Meeting reports - September - November 2022

September Talk

Judy Theobald worked as a newspaper reporter for 30 years, plus magazine editor and BBC radio presenter as well as having been a police officer, freelance writer and theatrical landlady. Not remotely educational or instructive, the talk (with a few poems thrown in) was a fun stroll through a long life of things not having quite worked out as they were meant to. Everyone in the hall laughed a lot - she really was amusing and full of fun. She was the author of the poems - another string to her bow!

Sonia Keeble

October Talk

After our A.G.M. on September 15th we had a visit from Paul Nelhams who is one of the Hayling Community Responders, volunteers working for the South Central Ambulance Service. Unfortunately, at the time of our talk there were only 5. The responders have been running for 20 years and are responsible for the funding and installation of 20 defibrillators across Hayling Island, they look after and check them each month.
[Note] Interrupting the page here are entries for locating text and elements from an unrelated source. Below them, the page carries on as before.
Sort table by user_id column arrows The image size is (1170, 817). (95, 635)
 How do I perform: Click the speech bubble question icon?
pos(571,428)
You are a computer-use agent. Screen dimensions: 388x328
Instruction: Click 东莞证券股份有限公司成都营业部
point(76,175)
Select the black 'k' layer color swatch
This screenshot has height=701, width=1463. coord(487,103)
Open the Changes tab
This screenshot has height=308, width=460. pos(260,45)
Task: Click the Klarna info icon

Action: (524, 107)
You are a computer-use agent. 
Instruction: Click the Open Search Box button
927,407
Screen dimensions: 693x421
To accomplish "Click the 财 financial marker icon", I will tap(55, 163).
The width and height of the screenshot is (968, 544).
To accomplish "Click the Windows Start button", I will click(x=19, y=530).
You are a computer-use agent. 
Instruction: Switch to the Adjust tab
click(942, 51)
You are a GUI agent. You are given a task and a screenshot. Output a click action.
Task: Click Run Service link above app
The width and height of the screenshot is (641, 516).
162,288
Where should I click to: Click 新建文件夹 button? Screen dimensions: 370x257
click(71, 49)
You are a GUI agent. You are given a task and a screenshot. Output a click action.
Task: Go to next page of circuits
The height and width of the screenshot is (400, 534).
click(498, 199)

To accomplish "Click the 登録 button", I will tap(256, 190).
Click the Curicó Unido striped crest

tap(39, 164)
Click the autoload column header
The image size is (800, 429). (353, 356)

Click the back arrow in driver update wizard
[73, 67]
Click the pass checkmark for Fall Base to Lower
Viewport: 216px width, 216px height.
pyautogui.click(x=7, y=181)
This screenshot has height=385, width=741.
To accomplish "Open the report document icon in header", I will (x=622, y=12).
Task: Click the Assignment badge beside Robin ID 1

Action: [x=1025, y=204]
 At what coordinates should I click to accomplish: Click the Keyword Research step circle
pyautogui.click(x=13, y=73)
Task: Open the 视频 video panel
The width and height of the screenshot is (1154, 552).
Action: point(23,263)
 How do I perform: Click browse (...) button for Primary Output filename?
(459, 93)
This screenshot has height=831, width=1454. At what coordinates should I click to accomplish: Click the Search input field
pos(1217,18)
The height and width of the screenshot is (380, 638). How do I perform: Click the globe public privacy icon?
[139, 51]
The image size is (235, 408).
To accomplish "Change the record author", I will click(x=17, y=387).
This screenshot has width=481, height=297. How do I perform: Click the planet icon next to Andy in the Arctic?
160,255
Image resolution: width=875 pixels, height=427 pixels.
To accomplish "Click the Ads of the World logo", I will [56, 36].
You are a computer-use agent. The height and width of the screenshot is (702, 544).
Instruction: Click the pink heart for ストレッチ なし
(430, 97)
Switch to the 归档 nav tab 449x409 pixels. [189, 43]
This is life saving equipment used in the cases of cardiac arrest.

He went on to tell us that we can all make a difference in a person's outcome after a cardiac arrest, on finding someone in trouble, by remembering to first call an ambulance whose staff will tell you where the nearest machine is, and a code which will unlock it. While someone locates the machine, someone else will prepare the patient by remembering ABC:

  • Airway - tilt the head to clear the airway
  • Breathing - is the patient breathing? If not...
  • Compressions - interlocking your fingers and placing your hands in the centre of the chest. Push down hard and release twice per second, helped if you do this while singing 'Nellie the Elephant'.

The ambulance call handler will help by talking to you until a medic arrives.

If you have a defibrillator, switch it on and it will tell you what to do. Carry on until a paramedic arrives or the person shows signs of life.

It was very interesting and I’m sure we all felt a little more confident than at the beginning.

Sonia Keeble

November Talk

After 26 years in the military, Lt Col Jeremy Prescott went on to start the Sacrifice and Remembrance Charity which was set up to help ex military people who were disabled or suffering from combat stress. They have raised £24,000 so far. This has been achieved through the sale and promotion of the red poppies.

Jeremy told us the history of the poppy in a very moving and interesting way. A young soldier, called John McCrae in the First World War observed a devastated field of battle where a symbol of life, a lone poppy, bloomed and that inspired him. He wrote the poem which became so famous, 'In Flanders Field'. It was published in a newspaper in 1915.

Cecil Roughton who was fighting in the trenches in France in 1916 when he picked the oldest known First World War poppy which went on public display in 2012. He had given the poppy to his girlfriend in 1923.

An American lady called Moina Michael decided to promote the poppy as a flower of remembrance and bought 24 silk poppies which she sold for a donation. A French lady called Anna Guerin travelled throughout America and met French widows and orphans. She encouraged them to make paper poppies and she sold them to the British Legion.

Major George Howson, once demobbed, managed to acquire a grant of £2,000 from the British Legion. He set up a poppy factory where he employed disabled ex-veterans.

Nowadays the sale of poppies is extremely successful and has led to wonderful displays such as the creation of the Field of Remembrance outside Westminster Abbey on the Thursday before remembrance Sunday or the Field of Red at the Tower of London's moat. 890,000 poppies fill the space!